* [REQUIRED WORK]
Could you set down the listing below exactly, leaving out its pictures?

* [LISTED RECORDS]
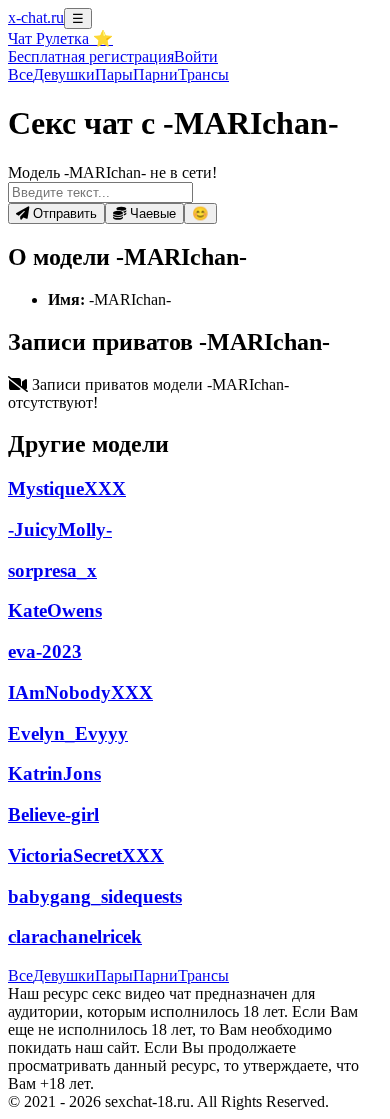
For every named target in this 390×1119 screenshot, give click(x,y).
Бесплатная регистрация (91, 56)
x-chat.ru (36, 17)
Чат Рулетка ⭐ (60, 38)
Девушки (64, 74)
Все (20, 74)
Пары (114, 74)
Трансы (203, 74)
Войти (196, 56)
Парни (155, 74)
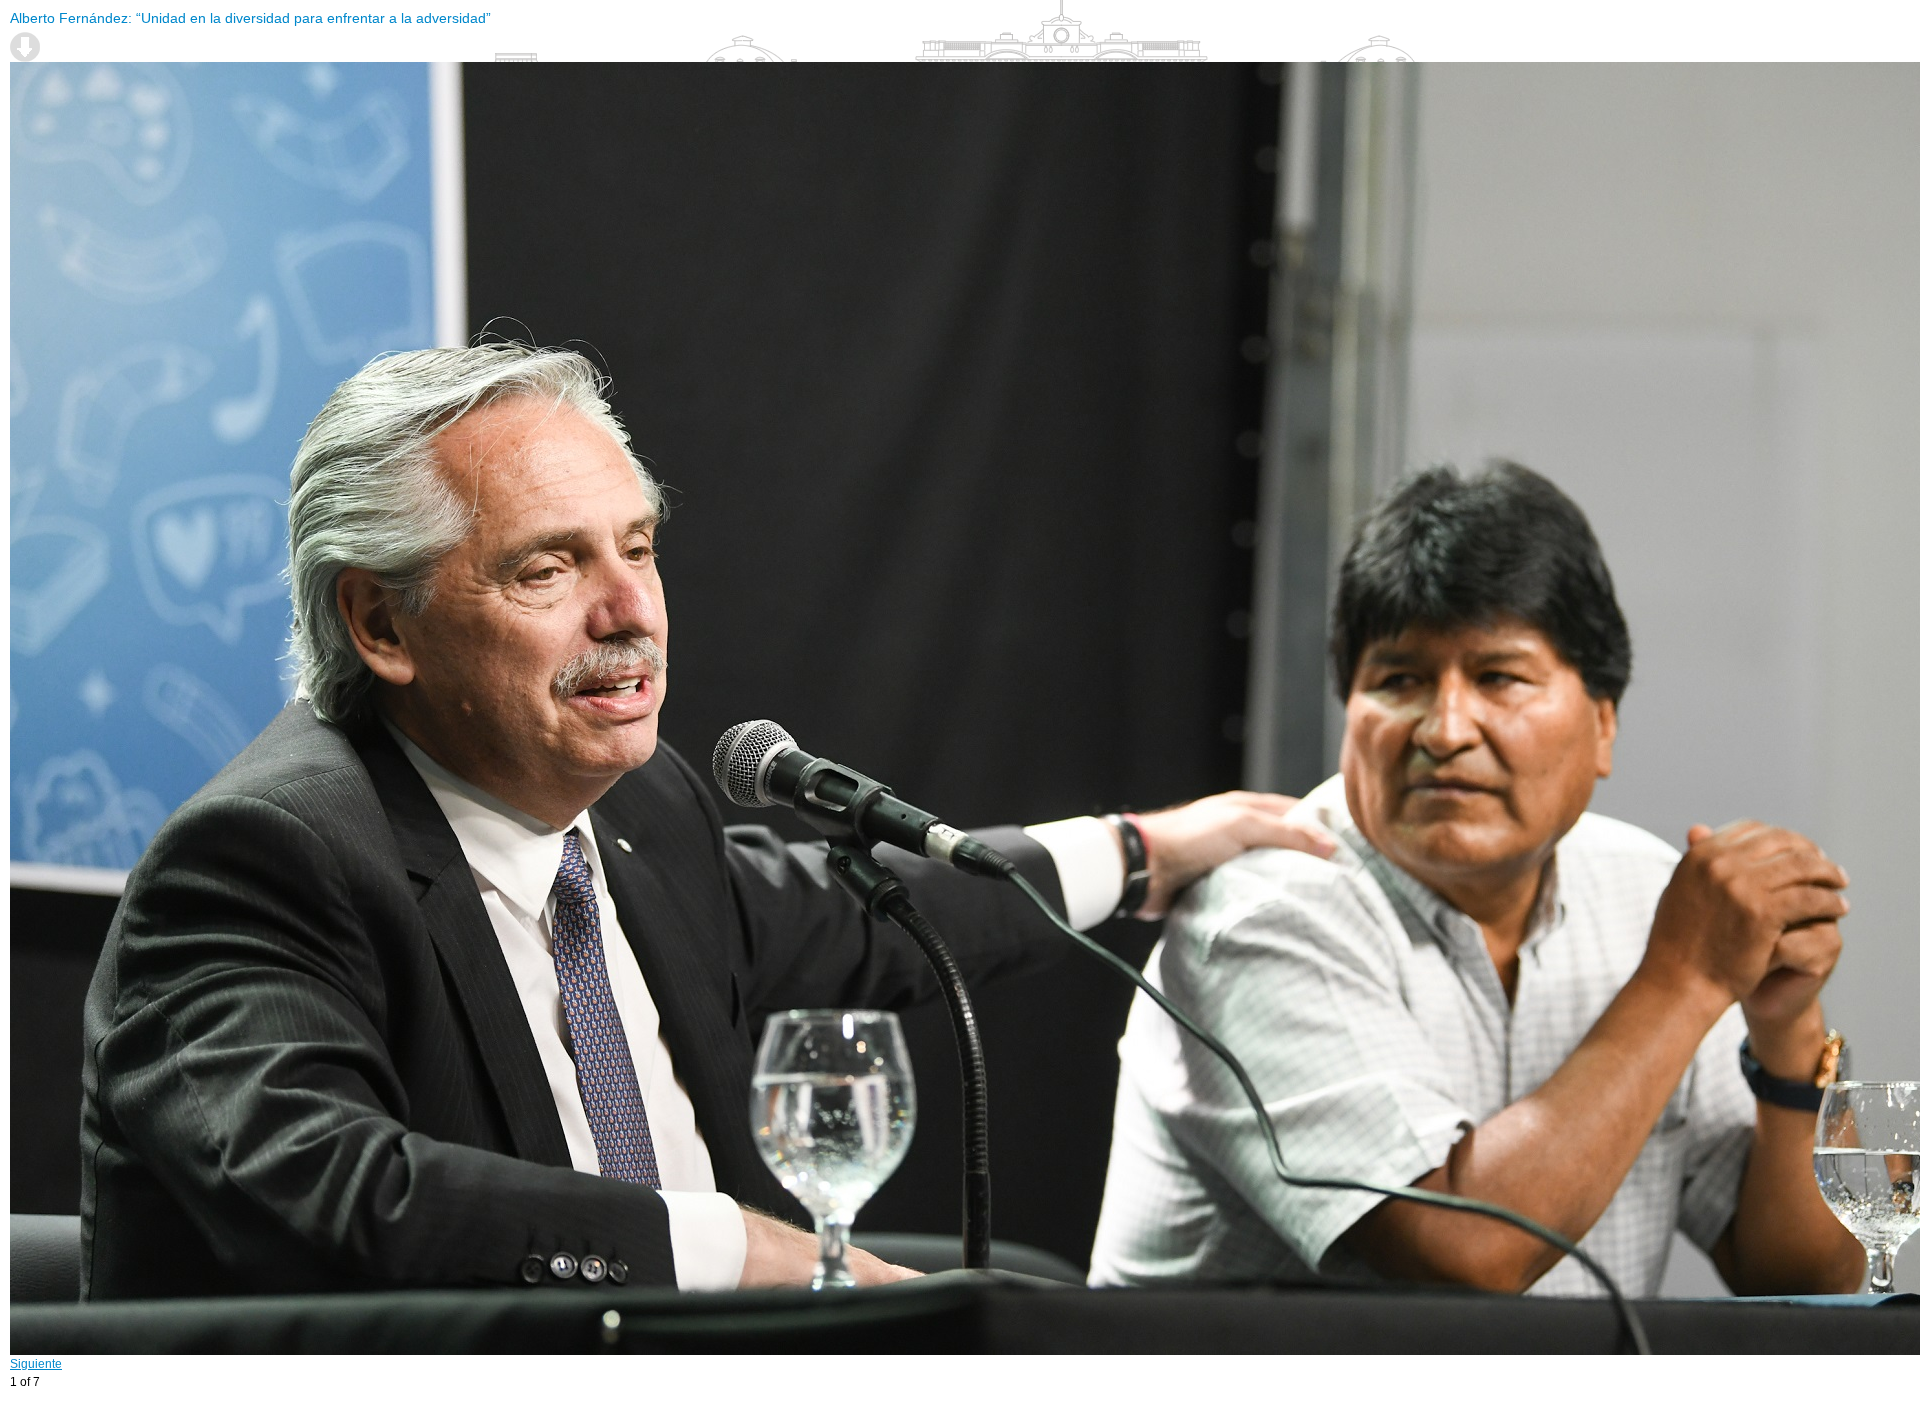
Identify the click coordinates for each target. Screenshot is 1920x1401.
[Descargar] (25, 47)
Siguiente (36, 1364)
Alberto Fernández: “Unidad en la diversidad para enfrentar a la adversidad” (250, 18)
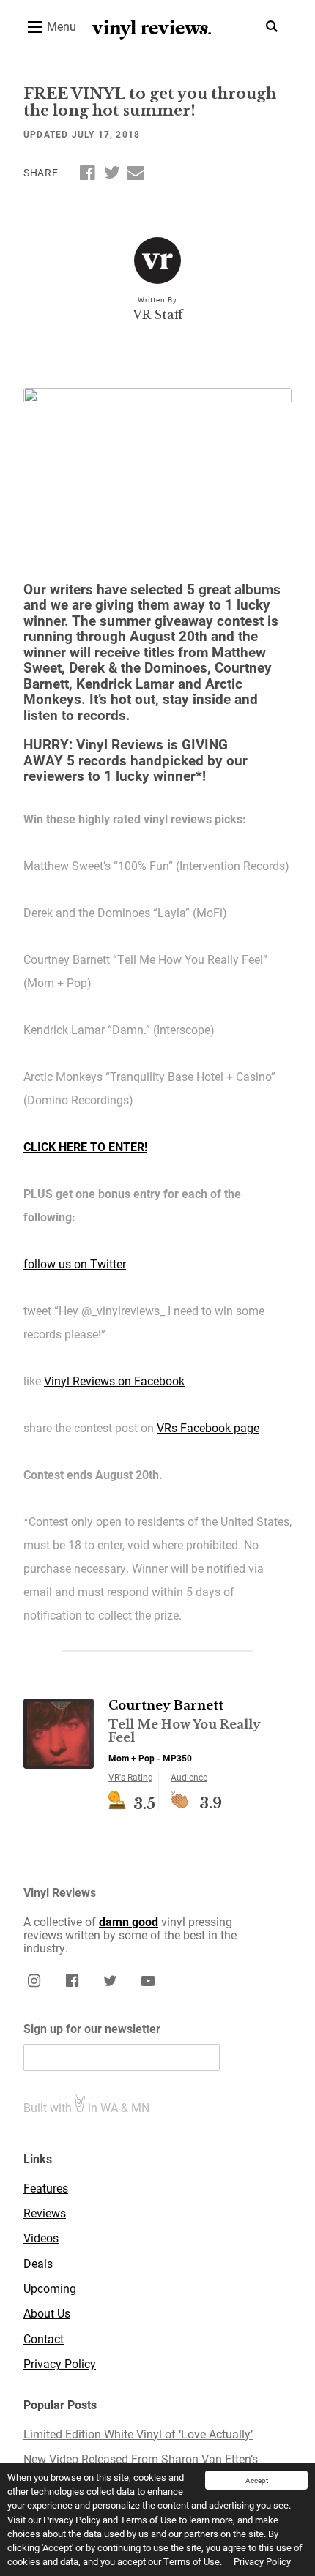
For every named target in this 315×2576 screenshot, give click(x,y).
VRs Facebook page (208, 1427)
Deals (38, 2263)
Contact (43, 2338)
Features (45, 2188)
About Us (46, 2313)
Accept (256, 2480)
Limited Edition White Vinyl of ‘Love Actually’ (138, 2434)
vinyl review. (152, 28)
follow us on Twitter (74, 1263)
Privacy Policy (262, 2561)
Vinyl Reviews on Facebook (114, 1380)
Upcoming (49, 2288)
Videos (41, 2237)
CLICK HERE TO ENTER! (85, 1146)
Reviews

* [SOLUTION FOR THIS EXERCISE]
For every named target in this 390×1119 screenshot, give click(x,y).
Бесплатная регистрация (91, 56)
x-chat.ru (36, 17)
Чат Рулетка ⭐ (60, 38)
Девушки (64, 74)
Все (20, 74)
Пары (114, 74)
Трансы (203, 74)
Войти (196, 56)
Парни (155, 74)
Identify the click coordinates for each target. Screenshot is 1920x1401.
[Descargar] (25, 47)
Siguiente (36, 1364)
Alberto Fernández: “Unidad en la diversidad para enfrentar a la adversidad” (250, 18)
For every named target in this 315×2576 screenshot, give click(x,y).
VRs Facebook page (208, 1427)
Deals (38, 2263)
Contact (43, 2338)
Features (45, 2188)
About Us (46, 2313)
Accept (256, 2480)
Limited Edition White Vinyl of ‘Love Actually’ (138, 2434)
vinyl review. (152, 28)
follow us on Twitter (74, 1263)
Privacy Policy (262, 2561)
Vinyl Reviews on Facebook (114, 1380)
Upcoming (49, 2288)
Videos (41, 2237)
CLICK HERE TO ENTER! (85, 1146)
Reviews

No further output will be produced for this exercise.